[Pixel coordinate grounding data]
---

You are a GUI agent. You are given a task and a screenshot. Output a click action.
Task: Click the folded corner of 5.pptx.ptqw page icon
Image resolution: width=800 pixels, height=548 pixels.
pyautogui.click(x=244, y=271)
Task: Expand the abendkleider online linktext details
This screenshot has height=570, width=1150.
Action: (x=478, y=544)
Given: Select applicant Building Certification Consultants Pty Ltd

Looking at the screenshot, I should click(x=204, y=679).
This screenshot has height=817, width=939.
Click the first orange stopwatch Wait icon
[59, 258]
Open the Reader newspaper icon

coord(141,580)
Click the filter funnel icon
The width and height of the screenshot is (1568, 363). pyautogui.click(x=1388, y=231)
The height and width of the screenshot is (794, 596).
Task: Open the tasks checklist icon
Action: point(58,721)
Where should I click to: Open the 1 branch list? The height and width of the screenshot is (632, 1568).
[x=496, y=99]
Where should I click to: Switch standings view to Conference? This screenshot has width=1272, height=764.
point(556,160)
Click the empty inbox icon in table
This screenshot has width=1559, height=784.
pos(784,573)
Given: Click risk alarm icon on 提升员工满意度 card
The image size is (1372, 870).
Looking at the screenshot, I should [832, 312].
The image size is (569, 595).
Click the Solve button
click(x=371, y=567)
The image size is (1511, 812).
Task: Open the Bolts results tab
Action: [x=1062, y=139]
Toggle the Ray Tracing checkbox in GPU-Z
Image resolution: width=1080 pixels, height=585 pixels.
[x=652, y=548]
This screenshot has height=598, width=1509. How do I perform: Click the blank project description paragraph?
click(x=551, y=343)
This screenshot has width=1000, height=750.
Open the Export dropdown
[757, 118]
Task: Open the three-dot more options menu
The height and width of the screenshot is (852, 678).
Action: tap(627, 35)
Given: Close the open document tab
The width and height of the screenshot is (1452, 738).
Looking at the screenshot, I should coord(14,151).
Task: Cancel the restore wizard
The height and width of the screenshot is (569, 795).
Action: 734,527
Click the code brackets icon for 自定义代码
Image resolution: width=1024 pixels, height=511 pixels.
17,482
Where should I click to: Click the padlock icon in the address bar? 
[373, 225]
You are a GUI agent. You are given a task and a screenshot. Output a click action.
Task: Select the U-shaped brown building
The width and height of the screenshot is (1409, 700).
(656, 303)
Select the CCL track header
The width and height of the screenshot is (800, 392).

---

What is being asked: Exactly as they stand above, write out all the entries again.

Finished exercise:
You are a GUI agent. You are given a task and a screenshot. Output a click action.
Task: Click the folded corner of 5.pptx.ptqw page icon
Image resolution: width=800 pixels, height=548 pixels.
pyautogui.click(x=244, y=271)
Task: Expand the abendkleider online linktext details
This screenshot has height=570, width=1150.
Action: (x=478, y=544)
Given: Select applicant Building Certification Consultants Pty Ltd

Looking at the screenshot, I should click(x=204, y=679).
This screenshot has height=817, width=939.
Click the first orange stopwatch Wait icon
[59, 258]
Open the Reader newspaper icon

coord(141,580)
Click the filter funnel icon
The width and height of the screenshot is (1568, 363). pyautogui.click(x=1388, y=231)
The height and width of the screenshot is (794, 596).
Task: Open the tasks checklist icon
Action: point(58,721)
Where should I click to: Open the 1 branch list? The height and width of the screenshot is (632, 1568).
[x=496, y=99]
Where should I click to: Switch standings view to Conference? This screenshot has width=1272, height=764.
point(556,160)
Click the empty inbox icon in table
This screenshot has width=1559, height=784.
pos(784,573)
Given: Click risk alarm icon on 提升员工满意度 card
The image size is (1372, 870).
Looking at the screenshot, I should [832, 312].
The image size is (569, 595).
Click the Solve button
click(x=371, y=567)
The image size is (1511, 812).
Task: Open the Bolts results tab
Action: [x=1062, y=139]
Toggle the Ray Tracing checkbox in GPU-Z
Image resolution: width=1080 pixels, height=585 pixels.
[x=652, y=548]
This screenshot has height=598, width=1509. How do I perform: Click the blank project description paragraph?
click(x=551, y=343)
This screenshot has width=1000, height=750.
Open the Export dropdown
[757, 118]
Task: Open the three-dot more options menu
The height and width of the screenshot is (852, 678).
Action: tap(627, 35)
Given: Close the open document tab
The width and height of the screenshot is (1452, 738).
Looking at the screenshot, I should coord(14,151).
Task: Cancel the restore wizard
The height and width of the screenshot is (569, 795).
Action: 734,527
Click the code brackets icon for 自定义代码
Image resolution: width=1024 pixels, height=511 pixels.
17,482
Where should I click to: Click the padlock icon in the address bar? 
[373, 225]
You are a GUI agent. You are given a task and a screenshot. Output a click action.
Task: Select the U-shaped brown building
The width and height of the screenshot is (1409, 700).
(656, 303)
Select the CCL track header
The width and height of the screenshot is (800, 392).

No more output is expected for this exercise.